▶ [WHAT TO PRODUCE] Could you quote the lines starting with the one that contains "Task: Collapse the Discussion panel arrow" and running through the last line, with both ends included and the pictures left out?

· · · · ·

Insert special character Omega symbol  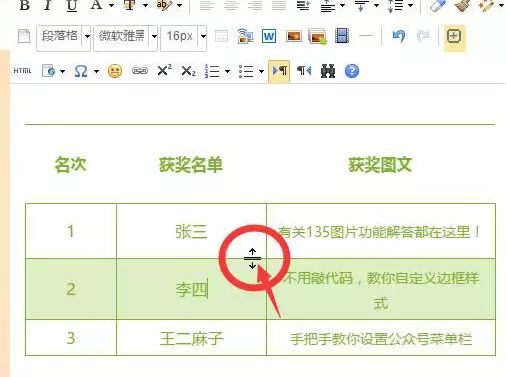point(81,71)

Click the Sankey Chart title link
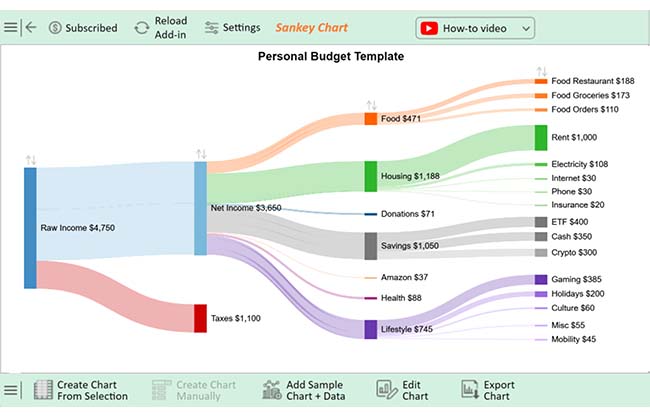312,28
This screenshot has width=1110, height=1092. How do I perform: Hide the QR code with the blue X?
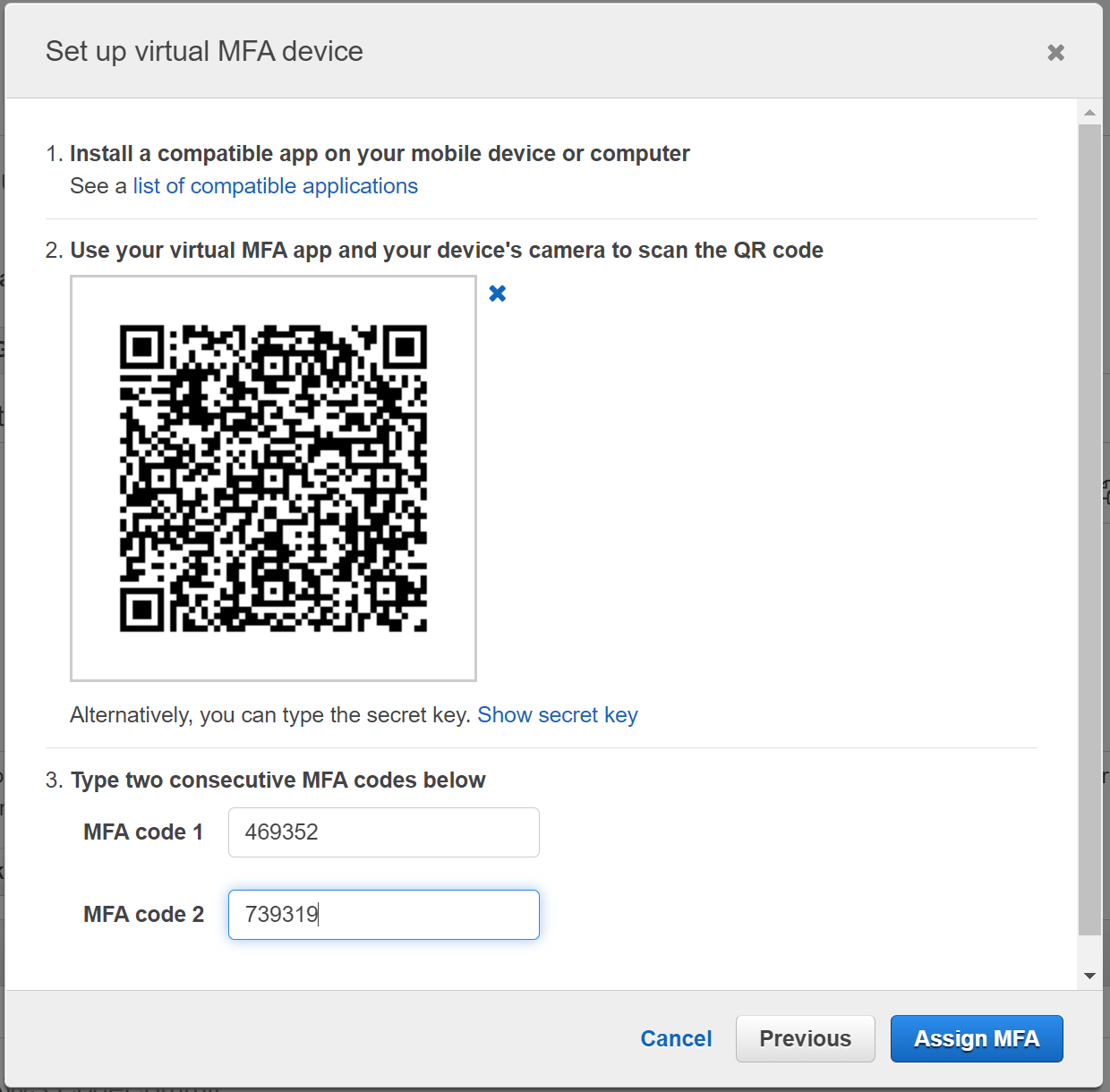pos(498,294)
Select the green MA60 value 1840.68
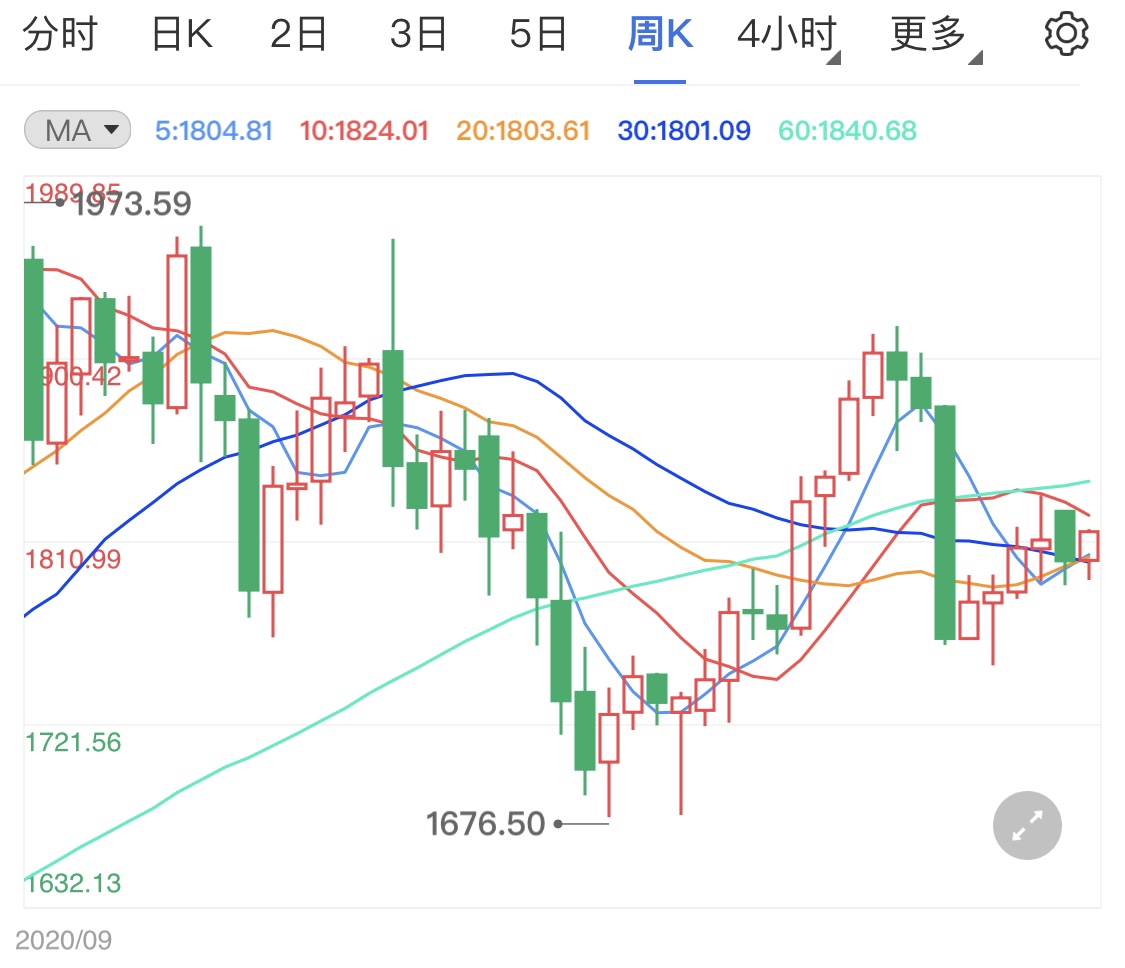 (846, 130)
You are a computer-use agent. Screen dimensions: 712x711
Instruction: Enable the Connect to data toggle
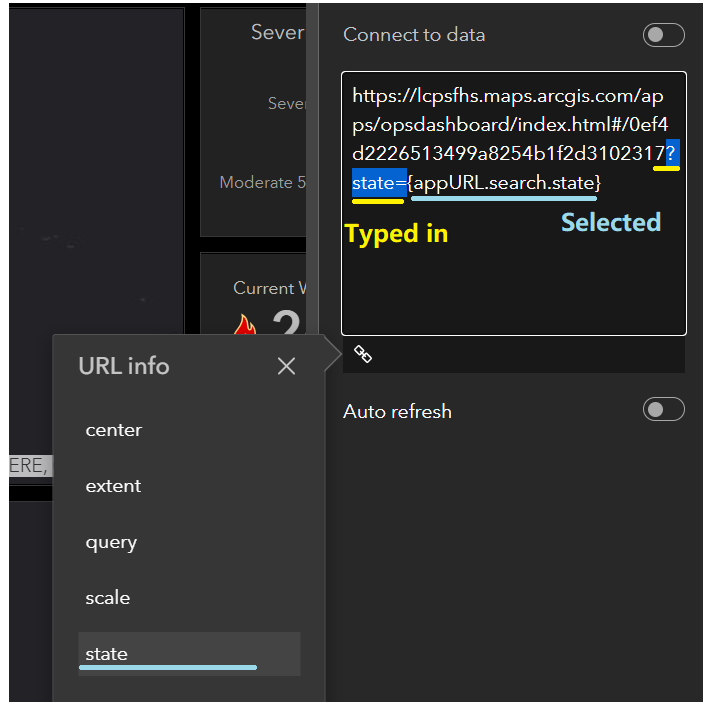tap(663, 35)
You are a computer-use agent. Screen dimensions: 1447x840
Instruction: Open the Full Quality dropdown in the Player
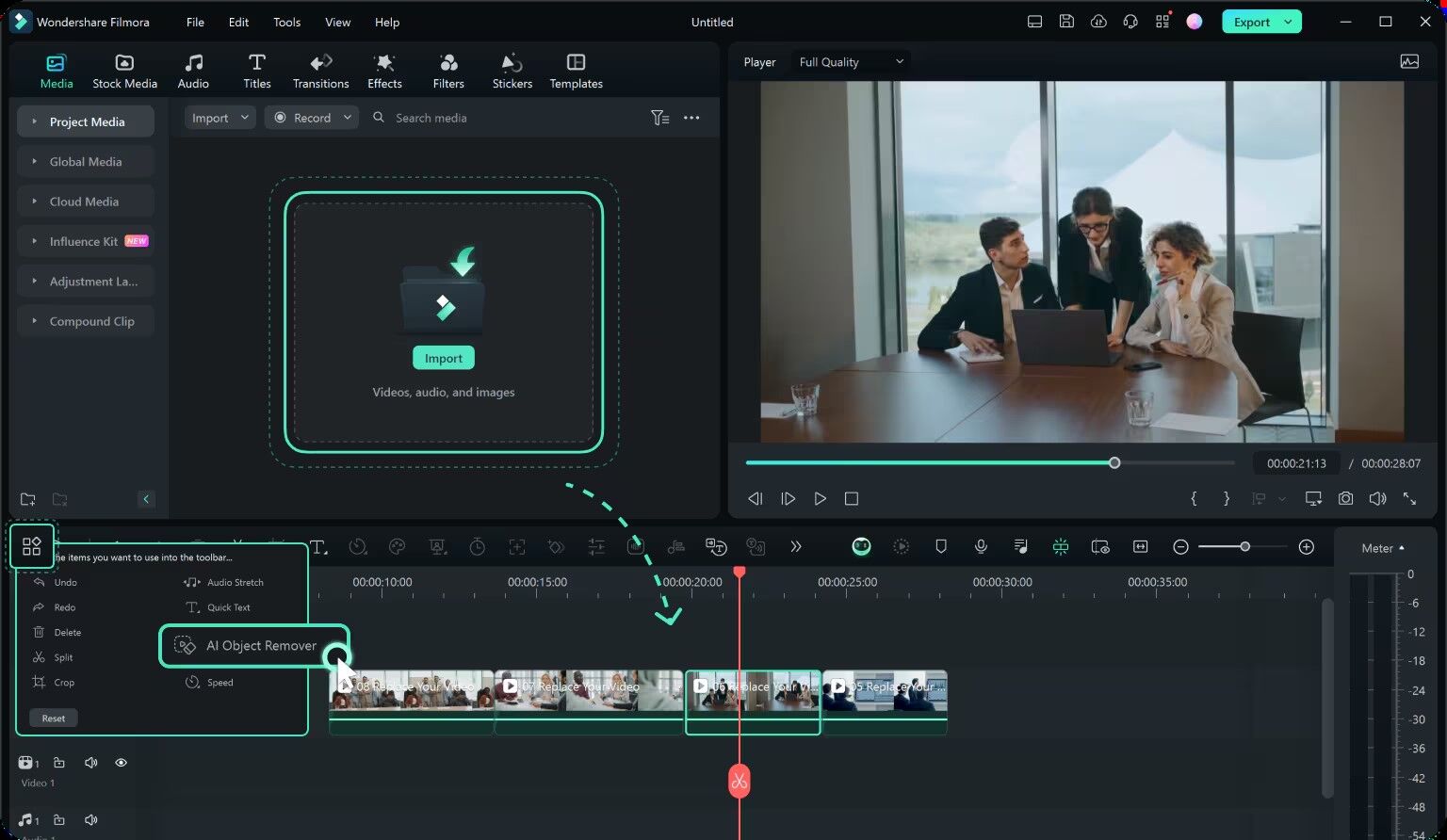pos(849,61)
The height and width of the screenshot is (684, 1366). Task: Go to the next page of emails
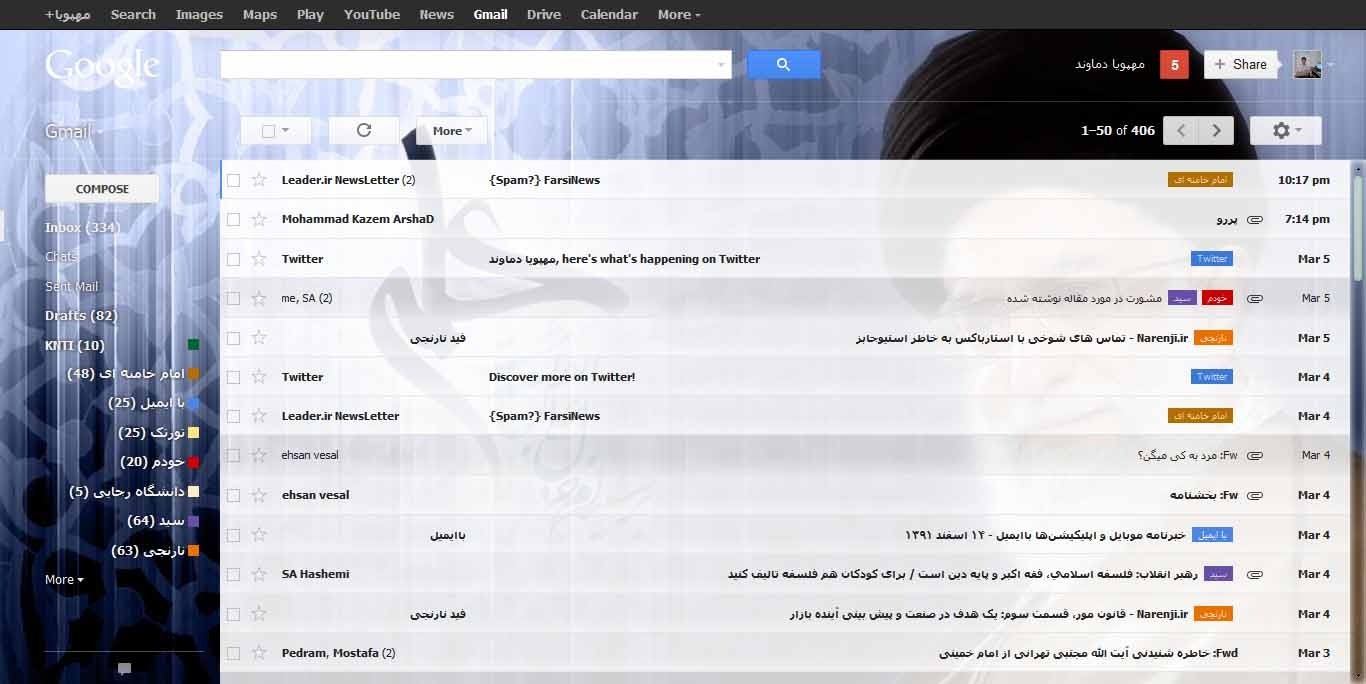tap(1216, 131)
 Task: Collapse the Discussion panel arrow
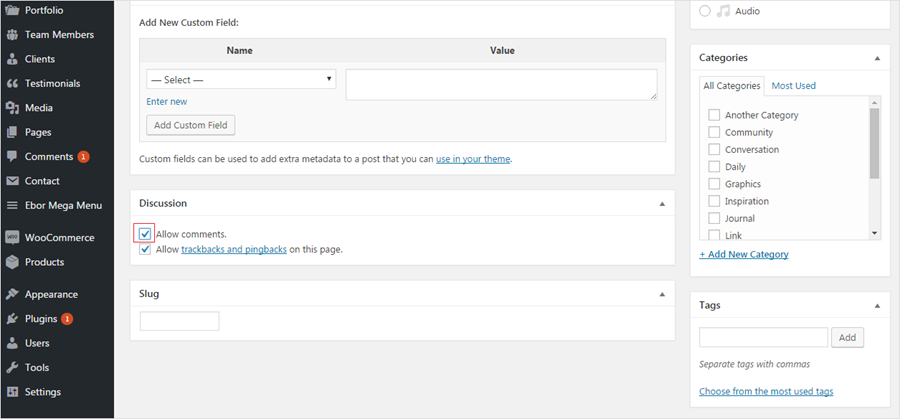(662, 204)
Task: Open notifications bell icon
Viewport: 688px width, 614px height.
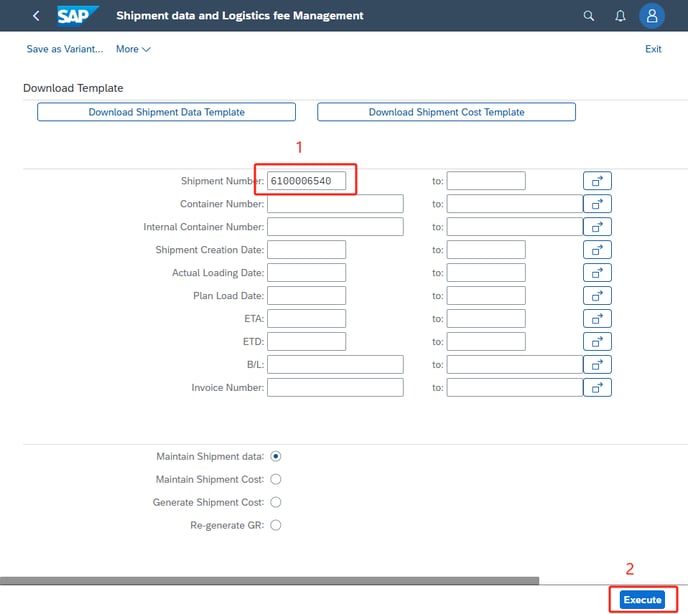Action: click(x=620, y=16)
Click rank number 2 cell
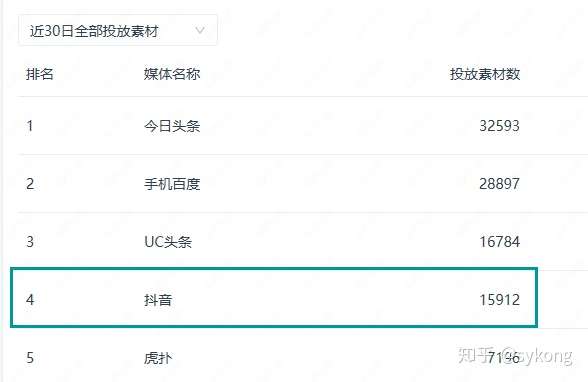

· · · · ·

▶ [TASK ANSWER]
 Task: Collapse the Discussion panel arrow
(662, 204)
Task: Open notifications bell icon
Viewport: 688px width, 614px height.
Action: click(x=620, y=16)
Click rank number 2 cell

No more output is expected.